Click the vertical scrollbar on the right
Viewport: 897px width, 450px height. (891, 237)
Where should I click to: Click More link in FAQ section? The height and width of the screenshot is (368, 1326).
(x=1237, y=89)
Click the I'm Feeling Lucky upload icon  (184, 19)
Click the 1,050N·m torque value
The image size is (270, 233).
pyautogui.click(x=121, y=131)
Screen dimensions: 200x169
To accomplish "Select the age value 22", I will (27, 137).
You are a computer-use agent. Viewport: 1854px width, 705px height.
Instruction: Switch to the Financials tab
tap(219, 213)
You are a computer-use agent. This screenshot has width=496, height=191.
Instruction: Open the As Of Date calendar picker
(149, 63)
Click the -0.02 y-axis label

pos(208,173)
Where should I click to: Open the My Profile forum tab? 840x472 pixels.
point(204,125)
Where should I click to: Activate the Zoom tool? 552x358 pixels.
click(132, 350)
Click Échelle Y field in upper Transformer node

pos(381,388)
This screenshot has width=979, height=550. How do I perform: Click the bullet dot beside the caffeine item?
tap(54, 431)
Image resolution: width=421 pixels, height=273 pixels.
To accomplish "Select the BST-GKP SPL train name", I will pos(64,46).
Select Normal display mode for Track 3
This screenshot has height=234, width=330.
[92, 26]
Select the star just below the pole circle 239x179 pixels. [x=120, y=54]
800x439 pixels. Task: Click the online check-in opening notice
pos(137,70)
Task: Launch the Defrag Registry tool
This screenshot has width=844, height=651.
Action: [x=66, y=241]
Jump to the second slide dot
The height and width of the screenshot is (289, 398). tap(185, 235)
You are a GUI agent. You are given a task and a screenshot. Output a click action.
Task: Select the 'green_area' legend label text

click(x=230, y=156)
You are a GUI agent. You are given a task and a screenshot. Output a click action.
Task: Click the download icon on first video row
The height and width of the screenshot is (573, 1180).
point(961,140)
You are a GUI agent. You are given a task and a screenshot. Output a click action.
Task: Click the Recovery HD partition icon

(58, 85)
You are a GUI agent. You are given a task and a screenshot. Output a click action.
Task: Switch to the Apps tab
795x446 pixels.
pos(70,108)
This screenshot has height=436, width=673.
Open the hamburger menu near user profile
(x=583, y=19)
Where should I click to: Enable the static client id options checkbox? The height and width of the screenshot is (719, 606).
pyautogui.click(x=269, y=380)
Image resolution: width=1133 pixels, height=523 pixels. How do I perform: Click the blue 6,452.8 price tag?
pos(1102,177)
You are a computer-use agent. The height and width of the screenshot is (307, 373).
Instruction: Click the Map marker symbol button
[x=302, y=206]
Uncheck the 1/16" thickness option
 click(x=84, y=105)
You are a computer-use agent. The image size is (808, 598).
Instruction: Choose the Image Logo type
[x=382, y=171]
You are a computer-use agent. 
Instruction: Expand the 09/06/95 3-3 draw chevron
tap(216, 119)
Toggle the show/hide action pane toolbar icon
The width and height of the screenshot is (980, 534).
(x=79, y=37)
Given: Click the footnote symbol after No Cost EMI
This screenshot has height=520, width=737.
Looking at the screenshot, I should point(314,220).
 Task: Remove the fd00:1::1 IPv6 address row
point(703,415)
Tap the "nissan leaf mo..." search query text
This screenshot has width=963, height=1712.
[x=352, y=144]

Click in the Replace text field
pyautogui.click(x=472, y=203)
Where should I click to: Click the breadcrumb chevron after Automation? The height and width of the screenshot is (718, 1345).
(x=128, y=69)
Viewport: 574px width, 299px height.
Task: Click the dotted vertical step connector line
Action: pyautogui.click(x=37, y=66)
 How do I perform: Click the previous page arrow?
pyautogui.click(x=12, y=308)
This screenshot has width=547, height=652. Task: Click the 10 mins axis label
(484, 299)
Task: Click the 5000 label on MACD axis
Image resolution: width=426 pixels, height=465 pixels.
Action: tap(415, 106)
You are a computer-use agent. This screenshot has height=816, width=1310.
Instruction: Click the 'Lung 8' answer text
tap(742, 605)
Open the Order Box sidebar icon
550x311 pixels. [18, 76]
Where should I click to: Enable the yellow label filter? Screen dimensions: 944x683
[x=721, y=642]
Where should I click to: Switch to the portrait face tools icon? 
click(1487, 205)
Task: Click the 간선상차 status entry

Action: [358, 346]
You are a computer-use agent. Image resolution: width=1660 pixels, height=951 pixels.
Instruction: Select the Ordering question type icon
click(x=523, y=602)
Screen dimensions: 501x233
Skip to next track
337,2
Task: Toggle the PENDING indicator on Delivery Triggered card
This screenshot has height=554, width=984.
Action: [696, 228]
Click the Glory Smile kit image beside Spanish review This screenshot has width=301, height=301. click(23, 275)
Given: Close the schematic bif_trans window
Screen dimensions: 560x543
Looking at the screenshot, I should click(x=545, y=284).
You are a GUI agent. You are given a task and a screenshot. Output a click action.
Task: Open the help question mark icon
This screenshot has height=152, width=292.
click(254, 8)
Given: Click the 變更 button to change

######

Across the listing above, find all lines where the word "Toggle" is present and copy them.

#### Output:
Toggle the show/hide action pane toolbar icon
Task: Toggle the PENDING indicator on Delivery Triggered card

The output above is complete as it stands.